Bantuan yang diberikan berupa seragam sekolah, sepatu, tas, serta alat tulis, yang diperuntukkan bagi pelajar mulai dari jenjang PAUD hingga SMA/SMK. Pada tahap pertama, sebanyak 104 paket diserahkan kepada siswa SD dan SMP yang terdampak langsung bencana.
Kapolda Sumbar menjelaskan bahwa bantuan tersebut difokuskan kepada anak-anak yang kehilangan perlengkapan sekolah akibat bencana alam yang melanda wilayah tersebut pada akhir November 2025.
“Bantuan ini kami serahkan kepada anak-anak TK, SD, dan SMP yang perlengkapan sekolahnya rusak atau hilang akibat banjir bandang, banjir, dan tanah longsor, ” ujar Kapolda.
Ia menyebutkan, total bantuan yang disiapkan berjumlah 400 paket, terdiri dari sepatu, tas, seragam, celana, dan topi.
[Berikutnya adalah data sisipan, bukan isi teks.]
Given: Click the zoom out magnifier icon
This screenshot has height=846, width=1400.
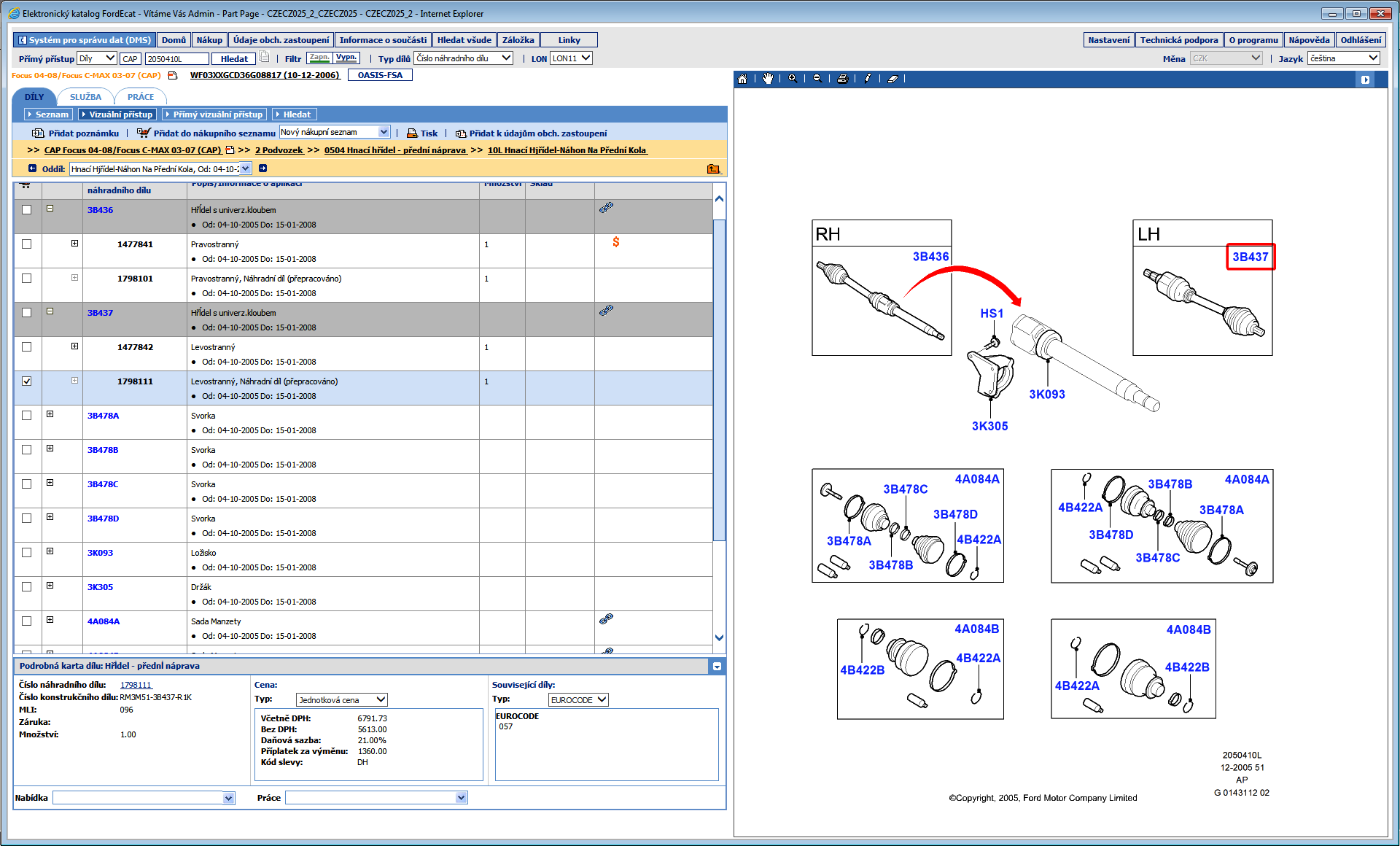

Untuk tahap awal, bantuan disalurkan kepada siswa di SDN 36 Kayu Pasak, Nagari Salareh Aia, Kecamatan Palembayan.
Kapolda menambahkan, jumlah bantuan masih berpotensi bertambah seiring berjalannya proses pendataan di lapangan oleh personel Polri.
“Pendataan masih terus dilakukan. Jika masih ada anak-anak yang membutuhkan, silakan laporkan kepada petugas di lapangan, ” katanya.
Menurutnya, penyaluran bantuan dilakukan berdasarkan pendataan detail, mulai dari identitas penerima hingga ukuran sepatu dan pakaian, agar bantuan yang diberikan tepat sasaran.
“Kami tidak ingin berhenti sampai di sini. Anak-anak kita harus tetap sekolah dan kembali tersenyum, ” tegas Kapolda.
Selain penyerahan bantuan pendidikan, Kapolda Sumbar bersama jajaran juga melaksanakan makan dan doa bersama dengan para siswa, guru, wali murid, serta masyarakat terdampak bencana. Kegiatan tersebut menjadi momentum kebersamaan dalam menyambut bulan suci Ramadan 1447 Hijriah.
Kapolda Sumbar menegaskan bahwa kegiatan tersebut merupakan bentuk dukungan moril kepada masyarakat terdampak bencana.
“Melalui kebersamaan dalam makan dan doa ini, kami ingin menguatkan semangat anak-anak, para guru, orang tua, serta masyarakat agar bangkit dan menyongsong Ramadan dengan penuh harapan. Semoga membawa keberkahan bagi kita semua, ” tutupnya.